Der Apparat setzte aber nicht nur auf Zermürbung, sondern auch auf offene Gewalt. So wurden gefesselte Protestierende wahllos aus Zellen herausgeschleift und von mehren Uniformierten verprügelt – so sollten Solidaritätbekundungen unter den Gefangenen unterbunden werden. Eine Aktivistin aus einer Frauenzelle berichtet: »Eine Mit-Insassin riss panisch die weiße Plane ein. Ein behelmter und vermummter Polizist packte seinen Teleskopschlagstock aus und haute ihn mehrfach auf das Gitter. Dann kamen dieser Polizist, ein weiterer vermummter Beamter und eine filmende Polizistin in die Zelle und prügelten auf uns ein. Wir versuchten die Frau zu schützen, doch kurz darauf verdrehten die Beamten der Frau die Arme, um sie direkt neben der Zelle auf dem Boden zu fixieren. Ich konnte sehen, wie ein Polizist der Frau mehrfach mit dem Knie gegen die Schläfe stieß. Einige von uns brachen weinend zusammen. Die anwesenden Polizisten lachten uns aus.«
Trotz solcher Methoden konnte der Polizeiapparat im »Archipel Messehalle 9« die Solidarität unten den Gefangenen nicht brechen. Immer wieder machten die Akvivist*innen empört auf die Zustände in der Gefangenensammelstelle aufmerksam – mal kreativ mit Tiergeräuschen, mal entschlossen durch Rütteln an den Zäunen, mit denen die einzelnen Wartezellen abgesperrt waren.

Nicht nur die Kampagne »Nationalismus ist keine Alternative« hat nach den Protesten gegen die AfD beklagt, »dass sich ein ernst gemeinter Antifaschismus nicht auf den Staat verlassen kann«. Kritisiert wurde auch, dass Hunderte Antifaschist*innen »buchstäblich am eigenen Leib erfahren« mussten, was der »pragmatische Humanismus« der Grünen in Baden-Württemberg bedeutet: Hunde- und Pferdestaffeln, vermummte Polizeihundertschaften und Wasserwerfer schützen das Treffen einer offen rassistischen und nationalistischen Partei. Auch Deutsche Journalisten Union hat schwere Vorwürfe gegen die Polizei erhoben – denn es wurden nicht nur Protestierende inhaftiert und schikaniert. Auch mehrere Fotoreporter wurden stundenlang in Gewahrsam genommen, obwohl sie sich zweifelsfrei als Journalisten ausweisen konnten. Einer der Medienvertreter erlitt kurz nach seiner Festnahme einen Kreislaufzusammenbruch.

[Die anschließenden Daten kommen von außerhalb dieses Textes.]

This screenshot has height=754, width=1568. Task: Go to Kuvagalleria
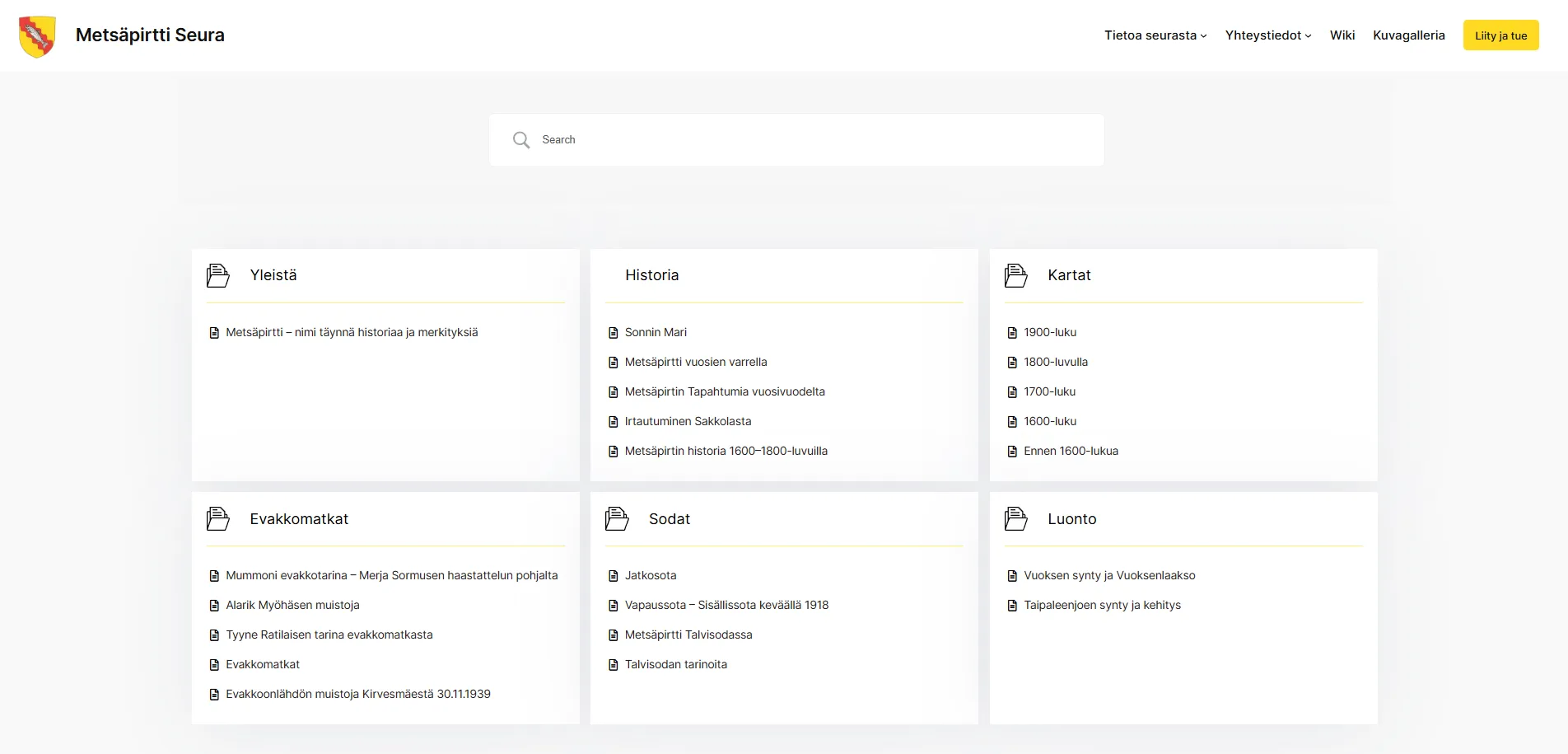(1408, 35)
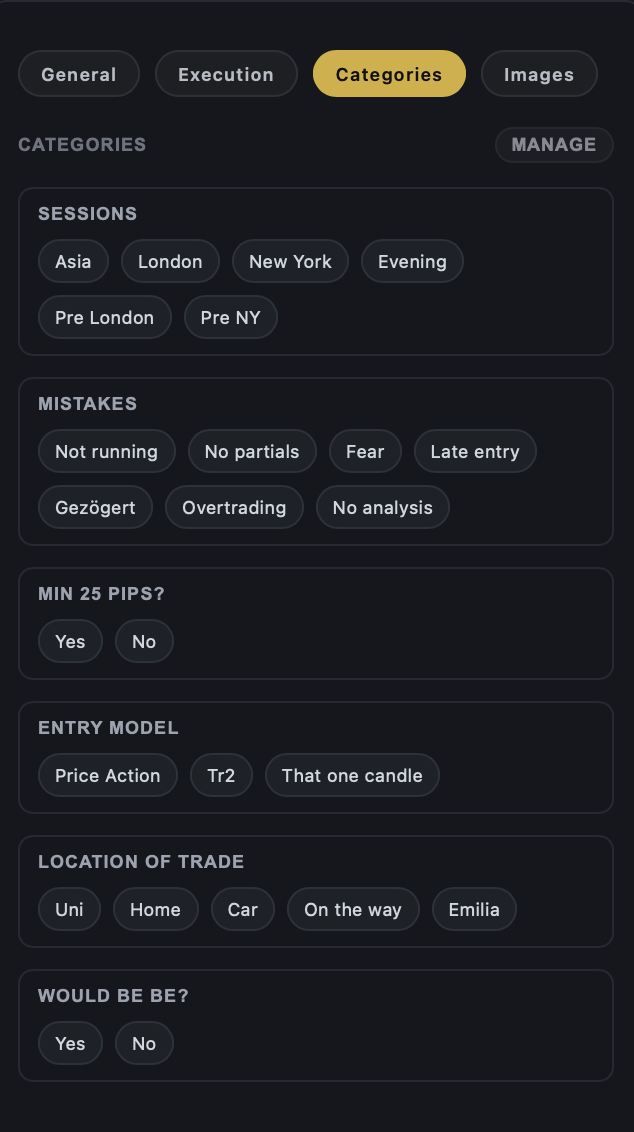The image size is (634, 1132).
Task: Toggle the London session
Action: click(170, 261)
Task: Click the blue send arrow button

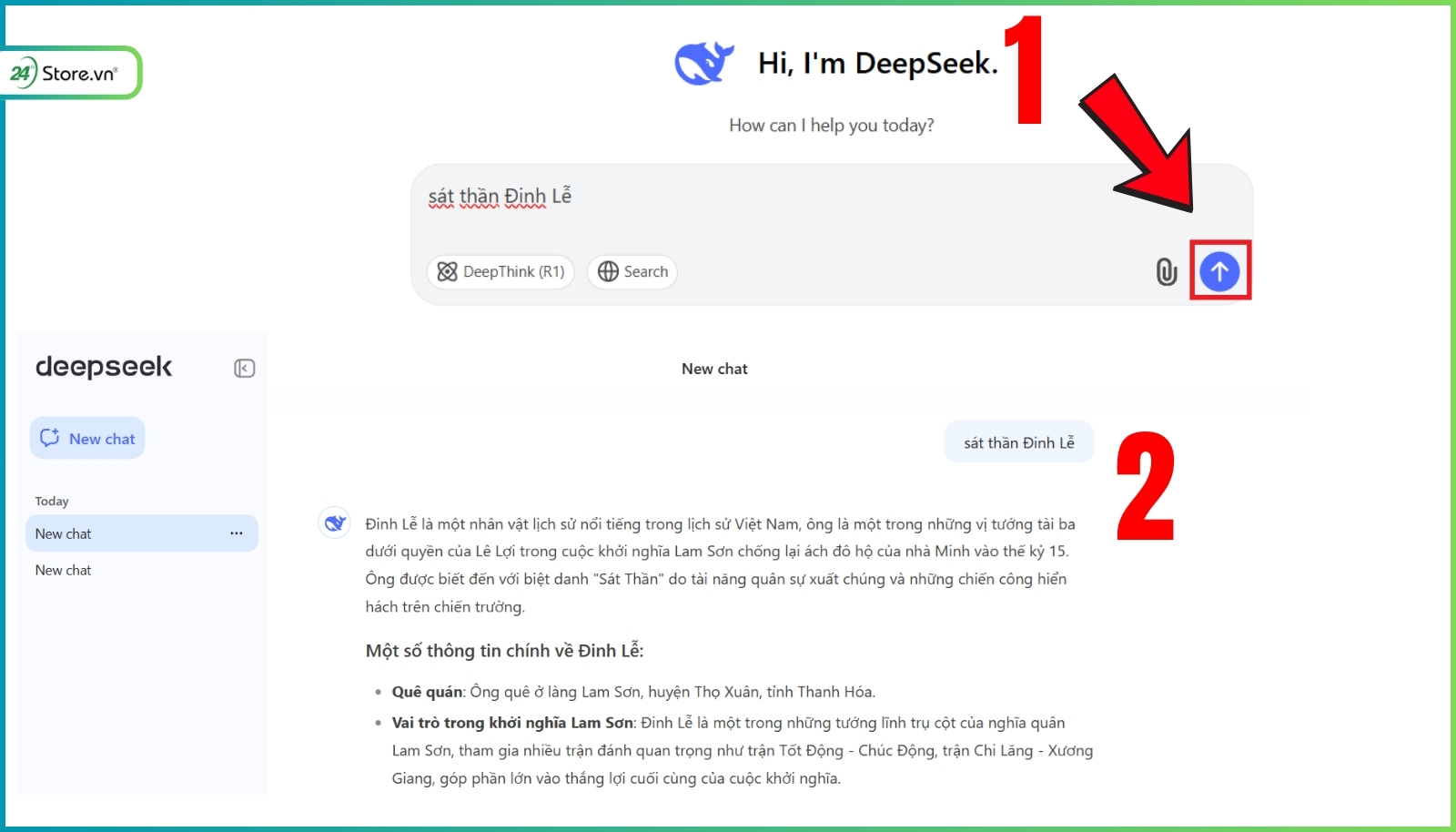Action: click(x=1219, y=271)
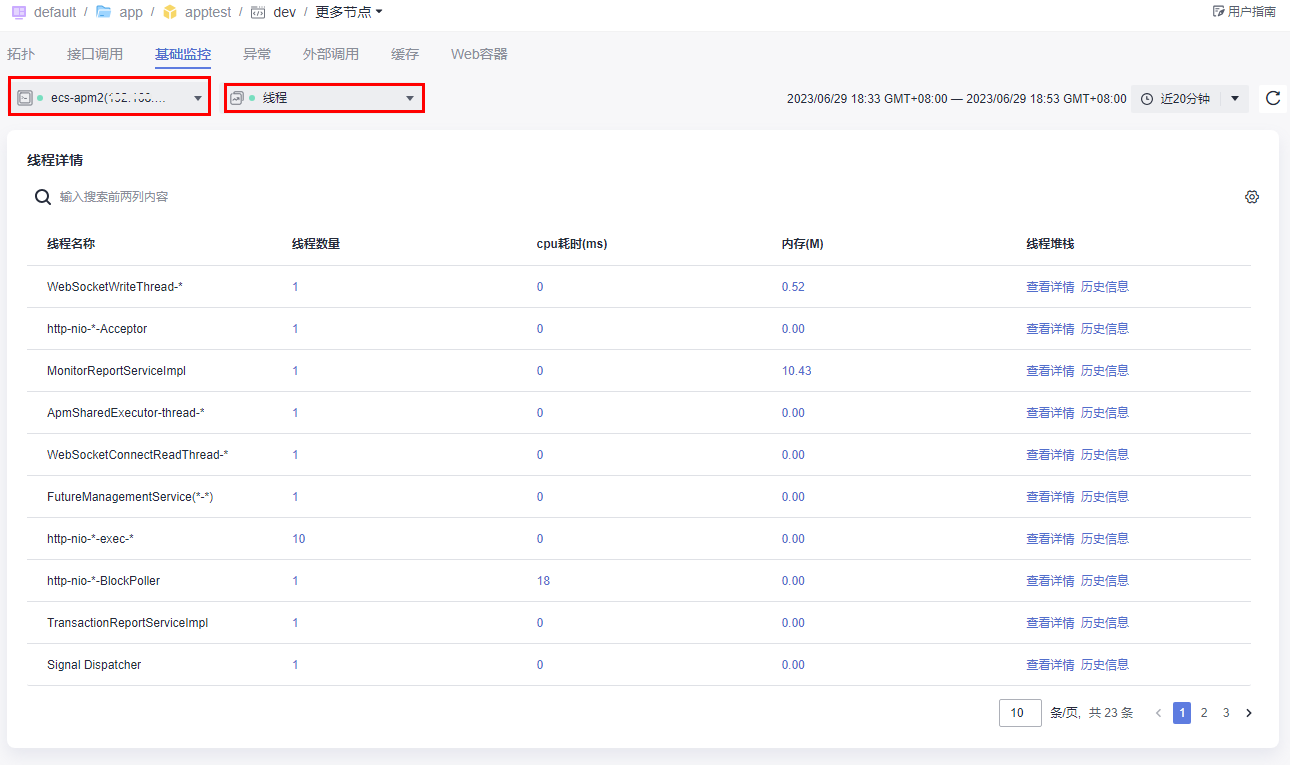The image size is (1290, 765).
Task: Go to page 2 of thread list
Action: (1204, 713)
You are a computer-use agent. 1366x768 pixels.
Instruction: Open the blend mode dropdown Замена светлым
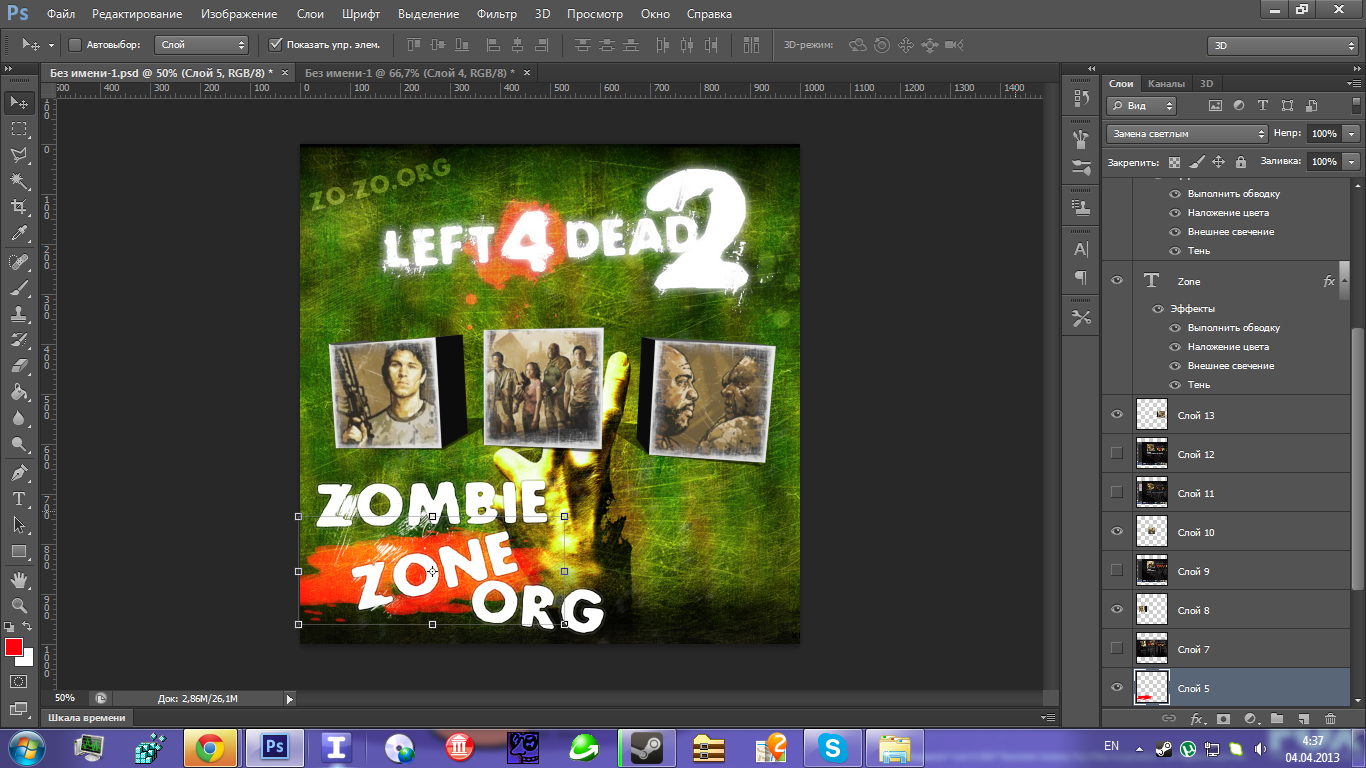(x=1187, y=133)
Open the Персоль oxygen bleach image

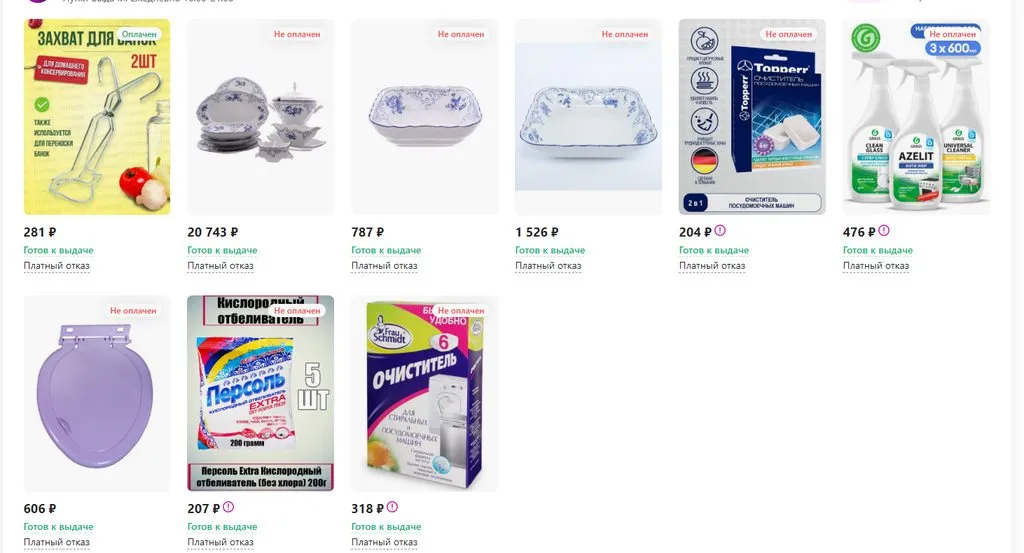pos(261,394)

Mein persönliches Fazit des Tages: Polizeiübergiffe gegen Gefangene, Minderjährige ohne jeglichen Rechtsschutz in Gewahrsam, Toilettengang, Wasser und Luft zum Atmen nur auf Gnadengesuch. Was bei der AfD noch autoritäre Sehnsüchte eines Rechtsaußen-Programms sein mögen, ist hierzulande teils längst Realität. Der autoritäre Staat schert sich nicht um Grundrechte, wenn diese ihm nicht in den Kram passen. Er legitimiert sein Vorgehen mit dreisten Lügen – und die veröffentlichte Meinung drückt in den meisten Fällen mehrheitlich beide Augen zu. Im Land der Maultaschenliebhaber, Fahrradfahrer und Abschiebefreunde liegen den Reaktionären von der AfD die Rosen bereits auf dem Weg.